## Set problem:
Pick out and copy every line of the entries below that contains the word "each".
━━━ Extracted information
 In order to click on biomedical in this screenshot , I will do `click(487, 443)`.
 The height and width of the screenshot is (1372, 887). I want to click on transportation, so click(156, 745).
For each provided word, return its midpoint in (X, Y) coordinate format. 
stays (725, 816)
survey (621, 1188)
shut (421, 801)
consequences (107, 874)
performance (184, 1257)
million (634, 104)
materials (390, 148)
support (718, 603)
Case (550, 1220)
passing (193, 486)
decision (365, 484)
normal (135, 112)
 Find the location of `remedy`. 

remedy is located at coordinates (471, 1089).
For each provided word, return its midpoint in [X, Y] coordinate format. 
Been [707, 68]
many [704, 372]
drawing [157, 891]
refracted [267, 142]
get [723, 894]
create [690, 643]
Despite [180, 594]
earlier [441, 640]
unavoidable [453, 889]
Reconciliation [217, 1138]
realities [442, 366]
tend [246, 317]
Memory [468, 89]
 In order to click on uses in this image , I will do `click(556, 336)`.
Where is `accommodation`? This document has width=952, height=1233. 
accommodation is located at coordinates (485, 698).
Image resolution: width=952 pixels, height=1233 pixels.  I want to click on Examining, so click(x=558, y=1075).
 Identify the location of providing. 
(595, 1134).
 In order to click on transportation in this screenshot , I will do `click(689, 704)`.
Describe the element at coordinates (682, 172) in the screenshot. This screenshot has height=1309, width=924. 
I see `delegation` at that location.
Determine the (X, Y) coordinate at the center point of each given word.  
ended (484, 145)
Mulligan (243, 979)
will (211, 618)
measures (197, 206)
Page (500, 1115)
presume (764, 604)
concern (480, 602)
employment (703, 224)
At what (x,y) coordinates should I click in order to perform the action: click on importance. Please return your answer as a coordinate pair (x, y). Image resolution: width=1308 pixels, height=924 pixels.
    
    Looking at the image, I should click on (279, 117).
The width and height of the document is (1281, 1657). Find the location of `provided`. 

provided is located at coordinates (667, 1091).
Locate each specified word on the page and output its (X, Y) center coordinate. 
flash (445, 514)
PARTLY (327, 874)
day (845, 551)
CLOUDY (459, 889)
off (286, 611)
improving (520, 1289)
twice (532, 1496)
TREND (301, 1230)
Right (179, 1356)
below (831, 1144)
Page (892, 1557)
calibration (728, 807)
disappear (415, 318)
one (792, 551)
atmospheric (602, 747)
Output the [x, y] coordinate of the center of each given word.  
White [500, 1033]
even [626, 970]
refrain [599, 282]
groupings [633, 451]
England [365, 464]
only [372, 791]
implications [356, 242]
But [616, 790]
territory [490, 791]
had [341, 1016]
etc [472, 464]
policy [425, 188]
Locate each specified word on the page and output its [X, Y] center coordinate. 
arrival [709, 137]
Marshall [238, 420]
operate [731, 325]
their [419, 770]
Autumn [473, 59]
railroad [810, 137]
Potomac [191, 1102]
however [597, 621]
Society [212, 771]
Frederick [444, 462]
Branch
━━━━━━
## Complete response:
For each provided word, return its midpoint in (X, Y) coordinate format. 
For each provided word, return its midpoint in [X, Y] coordinate format. 
Determine the (X, Y) coordinate at the center point of each given word.  
Locate each specified word on the page and output its (X, Y) center coordinate. 
Output the [x, y] coordinate of the center of each given word.  
Locate each specified word on the page and output its [X, Y] center coordinate. 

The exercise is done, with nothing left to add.